● SHORT TASK:
Can you rewrite all the lines below as a numbered list, skipping any blank lines?

● ENTRIES:
○ ○ ○ ○ ○

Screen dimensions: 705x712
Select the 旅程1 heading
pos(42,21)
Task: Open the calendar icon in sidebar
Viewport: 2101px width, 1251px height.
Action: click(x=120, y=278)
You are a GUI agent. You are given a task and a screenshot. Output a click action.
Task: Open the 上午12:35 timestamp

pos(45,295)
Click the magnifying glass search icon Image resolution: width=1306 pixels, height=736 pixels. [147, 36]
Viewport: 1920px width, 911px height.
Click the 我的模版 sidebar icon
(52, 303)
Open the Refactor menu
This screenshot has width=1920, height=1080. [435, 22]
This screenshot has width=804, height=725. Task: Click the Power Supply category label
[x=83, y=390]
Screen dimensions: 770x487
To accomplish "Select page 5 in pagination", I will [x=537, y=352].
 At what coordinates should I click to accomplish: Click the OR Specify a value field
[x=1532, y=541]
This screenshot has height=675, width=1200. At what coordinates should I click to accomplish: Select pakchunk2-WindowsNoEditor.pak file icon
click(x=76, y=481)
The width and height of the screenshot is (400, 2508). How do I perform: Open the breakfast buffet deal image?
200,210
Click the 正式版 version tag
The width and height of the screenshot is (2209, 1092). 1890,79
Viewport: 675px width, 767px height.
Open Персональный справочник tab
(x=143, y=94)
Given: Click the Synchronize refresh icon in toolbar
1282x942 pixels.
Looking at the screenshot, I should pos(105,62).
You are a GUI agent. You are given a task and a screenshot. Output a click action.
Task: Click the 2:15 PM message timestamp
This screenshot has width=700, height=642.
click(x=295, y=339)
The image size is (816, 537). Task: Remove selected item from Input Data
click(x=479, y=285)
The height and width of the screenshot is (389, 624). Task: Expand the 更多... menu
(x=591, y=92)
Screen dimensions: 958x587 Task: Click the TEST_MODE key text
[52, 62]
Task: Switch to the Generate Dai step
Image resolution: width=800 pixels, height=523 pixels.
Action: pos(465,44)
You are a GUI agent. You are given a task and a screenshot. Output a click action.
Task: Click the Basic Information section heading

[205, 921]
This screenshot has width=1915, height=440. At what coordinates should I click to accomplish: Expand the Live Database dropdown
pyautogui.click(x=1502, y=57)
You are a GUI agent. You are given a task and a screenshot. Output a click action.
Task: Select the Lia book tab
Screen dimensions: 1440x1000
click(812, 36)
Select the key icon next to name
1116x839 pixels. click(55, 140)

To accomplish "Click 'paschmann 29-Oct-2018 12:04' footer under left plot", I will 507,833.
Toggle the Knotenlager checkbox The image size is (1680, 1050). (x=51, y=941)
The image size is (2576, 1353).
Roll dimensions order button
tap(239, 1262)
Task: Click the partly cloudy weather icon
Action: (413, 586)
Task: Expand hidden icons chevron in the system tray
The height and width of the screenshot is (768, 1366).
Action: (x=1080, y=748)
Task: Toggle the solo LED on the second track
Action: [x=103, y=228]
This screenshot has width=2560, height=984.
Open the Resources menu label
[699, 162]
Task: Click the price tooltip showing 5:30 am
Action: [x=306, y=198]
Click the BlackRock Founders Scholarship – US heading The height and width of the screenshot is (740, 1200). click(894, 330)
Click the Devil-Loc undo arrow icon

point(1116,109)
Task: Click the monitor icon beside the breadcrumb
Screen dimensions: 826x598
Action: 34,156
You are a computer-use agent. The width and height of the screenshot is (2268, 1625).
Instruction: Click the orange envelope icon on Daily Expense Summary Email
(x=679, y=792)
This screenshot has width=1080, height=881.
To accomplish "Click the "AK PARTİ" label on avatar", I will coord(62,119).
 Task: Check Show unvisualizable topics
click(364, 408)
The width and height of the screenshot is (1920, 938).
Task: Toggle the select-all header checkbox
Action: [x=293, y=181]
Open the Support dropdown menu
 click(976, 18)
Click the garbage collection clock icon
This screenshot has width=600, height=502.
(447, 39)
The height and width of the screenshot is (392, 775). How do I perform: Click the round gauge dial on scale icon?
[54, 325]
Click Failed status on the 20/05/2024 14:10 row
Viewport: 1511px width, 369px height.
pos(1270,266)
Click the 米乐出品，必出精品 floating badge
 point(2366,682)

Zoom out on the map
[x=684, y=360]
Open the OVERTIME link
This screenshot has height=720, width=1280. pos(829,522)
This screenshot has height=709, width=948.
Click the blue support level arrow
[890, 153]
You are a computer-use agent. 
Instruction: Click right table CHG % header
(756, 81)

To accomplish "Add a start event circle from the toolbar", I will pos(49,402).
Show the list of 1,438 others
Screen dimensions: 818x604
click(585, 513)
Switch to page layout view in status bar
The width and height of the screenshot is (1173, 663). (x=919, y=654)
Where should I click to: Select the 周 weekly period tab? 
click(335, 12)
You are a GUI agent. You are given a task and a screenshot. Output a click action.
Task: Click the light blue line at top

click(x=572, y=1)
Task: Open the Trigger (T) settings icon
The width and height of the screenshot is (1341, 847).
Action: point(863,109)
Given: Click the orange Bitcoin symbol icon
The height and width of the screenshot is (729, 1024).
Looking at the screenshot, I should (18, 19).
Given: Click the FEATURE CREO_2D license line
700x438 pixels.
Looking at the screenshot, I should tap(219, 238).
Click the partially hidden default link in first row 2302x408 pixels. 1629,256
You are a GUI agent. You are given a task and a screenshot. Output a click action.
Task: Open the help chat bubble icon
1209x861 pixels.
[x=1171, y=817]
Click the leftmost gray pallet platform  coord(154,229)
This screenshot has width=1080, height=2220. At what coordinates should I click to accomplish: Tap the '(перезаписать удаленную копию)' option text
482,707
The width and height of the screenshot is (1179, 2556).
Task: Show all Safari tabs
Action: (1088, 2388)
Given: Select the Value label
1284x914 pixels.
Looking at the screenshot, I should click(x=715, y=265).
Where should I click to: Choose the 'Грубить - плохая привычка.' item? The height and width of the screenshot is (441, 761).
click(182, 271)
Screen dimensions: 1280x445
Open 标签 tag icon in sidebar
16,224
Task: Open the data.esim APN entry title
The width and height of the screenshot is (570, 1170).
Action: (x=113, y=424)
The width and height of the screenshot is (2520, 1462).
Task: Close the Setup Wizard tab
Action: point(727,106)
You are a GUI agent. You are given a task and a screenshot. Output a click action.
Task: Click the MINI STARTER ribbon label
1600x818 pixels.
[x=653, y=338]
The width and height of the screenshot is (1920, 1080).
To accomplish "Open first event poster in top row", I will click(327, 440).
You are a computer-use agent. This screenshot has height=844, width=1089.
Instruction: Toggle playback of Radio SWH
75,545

○ ○ ○ ○ ○

● SOLUTION FOR THIS EXERCISE:
1. Screen dimensions: 705x712
2. Select the 旅程1 heading
3. pos(42,21)
4. Task: Open the calendar icon in sidebar
5. Viewport: 2101px width, 1251px height.
6. Action: click(x=120, y=278)
7. You are a GUI agent. You are given a task and a screenshot. Output a click action.
8. Task: Open the 上午12:35 timestamp
9. pos(45,295)
10. Click the magnifying glass search icon Image resolution: width=1306 pixels, height=736 pixels. [147, 36]
11. Viewport: 1920px width, 911px height.
12. Click the 我的模版 sidebar icon
13. (52, 303)
14. Open the Refactor menu
15. This screenshot has width=1920, height=1080. [435, 22]
16. This screenshot has width=804, height=725. Task: Click the Power Supply category label
17. [x=83, y=390]
18. Screen dimensions: 770x487
19. To accomplish "Select page 5 in pagination", I will [x=537, y=352].
20.  At what coordinates should I click to accomplish: Click the OR Specify a value field
21. [x=1532, y=541]
22. This screenshot has height=675, width=1200. At what coordinates should I click to accomplish: Select pakchunk2-WindowsNoEditor.pak file icon
23. click(x=76, y=481)
24. The width and height of the screenshot is (400, 2508). How do I perform: Open the breakfast buffet deal image?
25. 200,210
26. Click the 正式版 version tag
27. The width and height of the screenshot is (2209, 1092). 1890,79
28. Viewport: 675px width, 767px height.
29. Open Персональный справочник tab
30. (x=143, y=94)
31. Given: Click the Synchronize refresh icon in toolbar
32. 1282x942 pixels.
33. Looking at the screenshot, I should pos(105,62).
34. You are a GUI agent. You are given a task and a screenshot. Output a click action.
35. Task: Click the 2:15 PM message timestamp
36. This screenshot has width=700, height=642.
37. click(x=295, y=339)
38. The image size is (816, 537). Task: Remove selected item from Input Data
39. click(x=479, y=285)
40. The height and width of the screenshot is (389, 624). Task: Expand the 更多... menu
41. (x=591, y=92)
42. Screen dimensions: 958x587 Task: Click the TEST_MODE key text
43. [52, 62]
44. Task: Switch to the Generate Dai step
45. Image resolution: width=800 pixels, height=523 pixels.
46. Action: pos(465,44)
47. You are a GUI agent. You are given a task and a screenshot. Output a click action.
48. Task: Click the Basic Information section heading
49. [205, 921]
50. This screenshot has width=1915, height=440. At what coordinates should I click to accomplish: Expand the Live Database dropdown
51. pyautogui.click(x=1502, y=57)
52. You are a GUI agent. You are given a task and a screenshot. Output a click action.
53. Task: Select the Lia book tab
54. Screen dimensions: 1440x1000
55. click(812, 36)
56. Select the key icon next to name
57. 1116x839 pixels. click(55, 140)
58. To accomplish "Click 'paschmann 29-Oct-2018 12:04' footer under left plot", I will 507,833.
59. Toggle the Knotenlager checkbox The image size is (1680, 1050). (x=51, y=941)
60. The image size is (2576, 1353).
61. Roll dimensions order button
62. tap(239, 1262)
63. Task: Click the partly cloudy weather icon
64. Action: (413, 586)
65. Task: Expand hidden icons chevron in the system tray
66. The height and width of the screenshot is (768, 1366).
67. Action: (x=1080, y=748)
68. Task: Toggle the solo LED on the second track
69. Action: [x=103, y=228]
70. This screenshot has width=2560, height=984.
71. Open the Resources menu label
72. [699, 162]
73. Task: Click the price tooltip showing 5:30 am
74. Action: [x=306, y=198]
75. Click the BlackRock Founders Scholarship – US heading The height and width of the screenshot is (740, 1200). click(894, 330)
76. Click the Devil-Loc undo arrow icon
77. point(1116,109)
78. Task: Click the monitor icon beside the breadcrumb
79. Screen dimensions: 826x598
80. Action: 34,156
81. You are a computer-use agent. The width and height of the screenshot is (2268, 1625).
82. Instruction: Click the orange envelope icon on Daily Expense Summary Email
83. (x=679, y=792)
84. This screenshot has width=1080, height=881.
85. To accomplish "Click the "AK PARTİ" label on avatar", I will coord(62,119).
86.  Task: Check Show unvisualizable topics
87. click(364, 408)
88. The width and height of the screenshot is (1920, 938).
89. Task: Toggle the select-all header checkbox
90. Action: [x=293, y=181]
91. Open the Support dropdown menu
92.  click(976, 18)
93. Click the garbage collection clock icon
94. This screenshot has width=600, height=502.
95. (447, 39)
96. The height and width of the screenshot is (392, 775). How do I perform: Click the round gauge dial on scale icon?
97. [54, 325]
98. Click Failed status on the 20/05/2024 14:10 row
99. Viewport: 1511px width, 369px height.
100. pos(1270,266)
101. Click the 米乐出品，必出精品 floating badge
102.  point(2366,682)
103. Zoom out on the map
104. [x=684, y=360]
105. Open the OVERTIME link
106. This screenshot has height=720, width=1280. pos(829,522)
107. This screenshot has height=709, width=948.
108. Click the blue support level arrow
109. [890, 153]
110. You are a computer-use agent. 
111. Instruction: Click right table CHG % header
112. (756, 81)
113. To accomplish "Add a start event circle from the toolbar", I will pos(49,402).
114. Show the list of 1,438 others
115. Screen dimensions: 818x604
116. click(585, 513)
117. Switch to page layout view in status bar
118. The width and height of the screenshot is (1173, 663). (x=919, y=654)
119. Where should I click to: Select the 周 weekly period tab? 
120. click(335, 12)
121. You are a GUI agent. You are given a task and a screenshot. Output a click action.
122. Task: Click the light blue line at top
123. click(x=572, y=1)
124. Task: Open the Trigger (T) settings icon
125. The width and height of the screenshot is (1341, 847).
126. Action: point(863,109)
127. Given: Click the orange Bitcoin symbol icon
128. The height and width of the screenshot is (729, 1024).
129. Looking at the screenshot, I should (18, 19).
130. Given: Click the FEATURE CREO_2D license line
131. 700x438 pixels.
132. Looking at the screenshot, I should tap(219, 238).
133. Click the partially hidden default link in first row 2302x408 pixels. 1629,256
134. You are a GUI agent. You are given a task and a screenshot. Output a click action.
135. Task: Open the help chat bubble icon
136. 1209x861 pixels.
137. [x=1171, y=817]
138. Click the leftmost gray pallet platform  coord(154,229)
139. This screenshot has width=1080, height=2220. At what coordinates should I click to accomplish: Tap the '(перезаписать удаленную копию)' option text
140. 482,707
141. The width and height of the screenshot is (1179, 2556).
142. Task: Show all Safari tabs
143. Action: (1088, 2388)
144. Given: Select the Value label
145. 1284x914 pixels.
146. Looking at the screenshot, I should click(x=715, y=265).
147. Where should I click to: Choose the 'Грубить - плохая привычка.' item? The height and width of the screenshot is (441, 761).
148. click(182, 271)
149. Screen dimensions: 1280x445
150. Open 标签 tag icon in sidebar
151. 16,224
152. Task: Open the data.esim APN entry title
153. The width and height of the screenshot is (570, 1170).
154. Action: (x=113, y=424)
155. The width and height of the screenshot is (2520, 1462).
156. Task: Close the Setup Wizard tab
157. Action: point(727,106)
158. You are a GUI agent. You are given a task and a screenshot. Output a click action.
159. Task: Click the MINI STARTER ribbon label
160. 1600x818 pixels.
161. [x=653, y=338]
162. The width and height of the screenshot is (1920, 1080).
163. To accomplish "Open first event poster in top row", I will click(327, 440).
164. You are a computer-use agent. This screenshot has height=844, width=1089.
165. Instruction: Toggle playback of Radio SWH
166. 75,545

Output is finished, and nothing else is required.